⚡ Energy consumption metrology agent. Let "scaph" dive and bring back the metrics that will help you make your systems and applications more sustainable !
Apache License 2.0
1.63k
stars
109
forks
source link
Random failure in rocky linux based custom container #380
I have build container with rpm based scaphandre installation. I am starting it on bare metal with 'prometheus --qemu" option. In docker logs I see:
scaphandre::sensors: Sysinfo sees 256
Scaphandre stdout exporter
Sending ⚡ metrics
Measurement step is: 2s
when I try to curl http://localhost:8080/metrics I don't get any output on console and in logs I see:
thread 'main' panicked at 'called `Option::unwrap()` on a `None` value', src/sensors/utils.rs:177:18
scaphandre::exporters::prometheus: Error in show_metrics : PoisonError { .. }
scaphandre::exporters::prometheus: Error details : poisoned lock: another task failed inside
each next run of curl produces:
scaphandre::exporters::prometheus: Error in show_metrics : PoisonError { .. }
scaphandre::exporters::prometheus: Error details : poisoned lock: another task failed inside
Once in a few runs scaphandre is starting properly and I am able to scrap metrics.

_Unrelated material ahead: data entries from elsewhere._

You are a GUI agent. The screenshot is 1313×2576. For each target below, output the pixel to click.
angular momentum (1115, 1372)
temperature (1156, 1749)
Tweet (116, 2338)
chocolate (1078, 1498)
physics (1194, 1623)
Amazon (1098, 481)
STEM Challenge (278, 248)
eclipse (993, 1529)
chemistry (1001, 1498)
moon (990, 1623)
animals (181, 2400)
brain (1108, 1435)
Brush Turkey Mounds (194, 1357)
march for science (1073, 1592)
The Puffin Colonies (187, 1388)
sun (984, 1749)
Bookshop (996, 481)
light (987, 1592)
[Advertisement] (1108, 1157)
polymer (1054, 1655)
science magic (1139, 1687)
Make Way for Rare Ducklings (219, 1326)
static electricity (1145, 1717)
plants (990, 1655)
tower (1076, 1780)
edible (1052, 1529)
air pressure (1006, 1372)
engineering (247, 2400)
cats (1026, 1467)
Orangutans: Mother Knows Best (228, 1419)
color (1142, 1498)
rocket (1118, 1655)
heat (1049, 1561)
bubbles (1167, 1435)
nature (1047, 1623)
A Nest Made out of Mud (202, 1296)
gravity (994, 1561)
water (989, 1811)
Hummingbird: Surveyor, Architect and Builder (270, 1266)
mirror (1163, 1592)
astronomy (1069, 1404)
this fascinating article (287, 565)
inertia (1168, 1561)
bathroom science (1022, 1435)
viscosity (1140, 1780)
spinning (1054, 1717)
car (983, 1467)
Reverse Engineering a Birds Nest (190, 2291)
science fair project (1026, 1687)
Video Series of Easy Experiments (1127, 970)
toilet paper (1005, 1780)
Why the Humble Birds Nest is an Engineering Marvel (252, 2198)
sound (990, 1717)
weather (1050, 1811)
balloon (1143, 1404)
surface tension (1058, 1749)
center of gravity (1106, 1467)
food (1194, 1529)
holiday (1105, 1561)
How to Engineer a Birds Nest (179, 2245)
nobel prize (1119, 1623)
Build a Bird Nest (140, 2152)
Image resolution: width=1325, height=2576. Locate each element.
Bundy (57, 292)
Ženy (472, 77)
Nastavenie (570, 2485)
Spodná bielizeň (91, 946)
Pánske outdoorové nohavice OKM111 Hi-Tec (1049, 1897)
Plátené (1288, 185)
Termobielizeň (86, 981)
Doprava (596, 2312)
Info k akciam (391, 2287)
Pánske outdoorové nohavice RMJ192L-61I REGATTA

I have done a lot of tests to determine when it happens (without changing ownership and access rights to /sys/clss/powercap (so without running init.sh), after reboot (to clean ownership of /sys), restarting docker container, purging docker, running scaphandre with stdout option, etc) and I didn't find anything conclusive.
Bellow there is console output where I run scaphandre few times before it works , after few unsuccessful attempts to start it.
(kolla-ansible) [stack@hpc30 ~]$ docker run -v /sys/class/powercap:/sys/class/powercap -v /proc:/proc -ti --network host -e RUST_BACKTRACE=full kolla/scaphandre:17.1.0 scaphandre stdout -t 5
scaphandre::sensors: Sysinfo sees 256
Scaphandre stdout exporter
Sending ⚡ metrics
Measurement step is: 2s
thread 'main' panicked at 'called `Option::unwrap()` on a `None` value', src/sensors/utils.rs:177:18
stack backtrace:
0: 0x5576c0d21f41 - <std::sys_common::backtrace::_print::DisplayBacktrace as core::fmt::Display>::fmt::hf66164b97344d0a2
1: 0x5576c0d4a4af - core::fmt::write::hbb74f2248ccd4395
2: 0x5576c0d1edb1 - std::io::Write::write_fmt::hed9c5edae1eac7b4
3: 0x5576c0d21d55 - std::sys_common::backtrace::print::hc9a6bb05c1f66b1d
4: 0x5576c0d231f7 - std::panicking::default_hook::{{closure}}::h617bee45ce760ff9
5: 0x5576c0d22fe4 - std::panicking::default_hook::hfb5619c23c95dafb
6: 0x5576c0d236ac - std::panicking::rust_panic_with_hook::h07253f826b957552
7: 0x5576c0d23561 - std::panicking::begin_panic_handler::{{closure}}::hfde4141a9de96c92
8: 0x5576c0d22376 - std::sys_common::backtrace::__rust_end_short_backtrace::he15cde744ac23f89
9: 0x5576c0d232f2 - rust_begin_unwind
10: 0x5576c06be443 - core::panicking::panic_fmt::h2494779393265ba8
11: 0x5576c06be4d3 - core::panicking::panic::hfcc79b23445abeb8
12: 0x5576c0799450 - scaphandre::exporters::MetricGenerator::gen_self_metrics::h280d657f7d304306
13: 0x5576c07a208b - scaphandre::exporters::MetricGenerator::gen_all_metrics::h63813309d030eccd
14: 0x5576c07b54a3 - scaphandre::exporters::stdout::StdoutExporter::iterate::h06a8bbbbab974fa2
15: 0x5576c07b52c8 - <scaphandre::exporters::stdout::StdoutExporter as scaphandre::exporters::Exporter>::run::hd0394d843640f8d2
16: 0x5576c06d6203 - scaphandre::main::h75d3d0458ba1b902
17: 0x5576c06cdfd3 - std::sys_common::backtrace::__rust_begin_short_backtrace::hd18dc57ef0d20d7c
18: 0x5576c06c9ad9 - std::rt::lang_start::{{closure}}::he293a497447ace7d
19: 0x5576c0d18ef5 - std::rt::lang_start_internal::he62005167fe2938d
20: 0x5576c06d9c95 - main
21: 0x7f1a5f2b4eb0 - __libc_start_call_main
22: 0x7f1a5f2b4f60 - __libc_start_main_alias_1
23: 0x5576c06bebf5 - _start
24: 0x0 - <unknown>
(kolla-ansible) [stack@hpc30 ~]$ docker run -v /sys/class/powercap:/sys/class/powercap -v /proc:/proc -ti --network host -e RUST_BACKTRACE=full kolla/scaphandre:17.1.0 scaphandre stdout -t 5
scaphandre::sensors: Sysinfo sees 256
Scaphandre stdout exporter
Sending ⚡ metrics
Measurement step is: 2s
scaphandre::sensors: Not enough records for socket
scaphandre::sensors: Not enough records for socket
Host: 0 W from
package core
Top 5 consumers:
Power PID Exe
No processes found yet or filter returns no value.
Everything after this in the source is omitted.